__WHAT IS NEEDED__
Could you transcribe the whole listing, keeping every line exactly the same?

Start of MATERIAL FOR THE TASK

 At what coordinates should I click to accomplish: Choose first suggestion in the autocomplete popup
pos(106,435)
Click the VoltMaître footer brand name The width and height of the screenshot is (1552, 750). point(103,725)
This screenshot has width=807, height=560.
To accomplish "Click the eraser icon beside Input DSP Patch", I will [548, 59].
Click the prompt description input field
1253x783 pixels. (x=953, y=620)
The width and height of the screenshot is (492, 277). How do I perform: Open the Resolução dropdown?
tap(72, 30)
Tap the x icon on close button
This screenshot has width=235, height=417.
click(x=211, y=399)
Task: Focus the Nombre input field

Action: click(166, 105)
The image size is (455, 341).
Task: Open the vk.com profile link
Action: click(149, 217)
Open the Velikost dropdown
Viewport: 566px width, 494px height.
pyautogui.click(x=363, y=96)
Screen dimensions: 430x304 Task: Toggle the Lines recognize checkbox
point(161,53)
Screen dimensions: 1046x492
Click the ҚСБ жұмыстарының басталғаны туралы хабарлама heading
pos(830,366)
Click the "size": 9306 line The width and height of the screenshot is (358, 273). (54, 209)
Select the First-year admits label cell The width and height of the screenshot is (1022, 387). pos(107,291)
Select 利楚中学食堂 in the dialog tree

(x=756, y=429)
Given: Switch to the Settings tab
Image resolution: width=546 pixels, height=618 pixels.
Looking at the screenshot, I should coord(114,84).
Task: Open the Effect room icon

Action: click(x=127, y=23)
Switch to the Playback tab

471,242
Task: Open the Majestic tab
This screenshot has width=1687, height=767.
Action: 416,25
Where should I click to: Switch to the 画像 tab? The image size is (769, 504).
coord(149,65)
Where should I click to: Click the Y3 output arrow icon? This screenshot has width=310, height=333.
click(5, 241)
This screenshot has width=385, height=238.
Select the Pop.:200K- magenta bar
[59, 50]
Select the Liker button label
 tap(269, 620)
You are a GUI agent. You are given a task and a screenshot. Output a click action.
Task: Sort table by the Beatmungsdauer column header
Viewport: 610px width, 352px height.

End of MATERIAL FOR THE TASK

__EXERCISE OUTPUT__
 At what coordinates should I click to accomplish: Choose first suggestion in the autocomplete popup
pos(106,435)
Click the VoltMaître footer brand name The width and height of the screenshot is (1552, 750). point(103,725)
This screenshot has width=807, height=560.
To accomplish "Click the eraser icon beside Input DSP Patch", I will [548, 59].
Click the prompt description input field
1253x783 pixels. (x=953, y=620)
The width and height of the screenshot is (492, 277). How do I perform: Open the Resolução dropdown?
tap(72, 30)
Tap the x icon on close button
This screenshot has width=235, height=417.
click(x=211, y=399)
Task: Focus the Nombre input field

Action: click(166, 105)
The image size is (455, 341).
Task: Open the vk.com profile link
Action: click(149, 217)
Open the Velikost dropdown
Viewport: 566px width, 494px height.
pyautogui.click(x=363, y=96)
Screen dimensions: 430x304 Task: Toggle the Lines recognize checkbox
point(161,53)
Screen dimensions: 1046x492
Click the ҚСБ жұмыстарының басталғаны туралы хабарлама heading
pos(830,366)
Click the "size": 9306 line The width and height of the screenshot is (358, 273). (54, 209)
Select the First-year admits label cell The width and height of the screenshot is (1022, 387). pos(107,291)
Select 利楚中学食堂 in the dialog tree

(x=756, y=429)
Given: Switch to the Settings tab
Image resolution: width=546 pixels, height=618 pixels.
Looking at the screenshot, I should coord(114,84).
Task: Open the Effect room icon

Action: click(x=127, y=23)
Switch to the Playback tab

471,242
Task: Open the Majestic tab
This screenshot has width=1687, height=767.
Action: 416,25
Where should I click to: Switch to the 画像 tab? The image size is (769, 504).
coord(149,65)
Where should I click to: Click the Y3 output arrow icon? This screenshot has width=310, height=333.
click(5, 241)
This screenshot has width=385, height=238.
Select the Pop.:200K- magenta bar
[59, 50]
Select the Liker button label
 tap(269, 620)
You are a GUI agent. You are given a task and a screenshot. Output a click action.
Task: Sort table by the Beatmungsdauer column header
Viewport: 610px width, 352px height.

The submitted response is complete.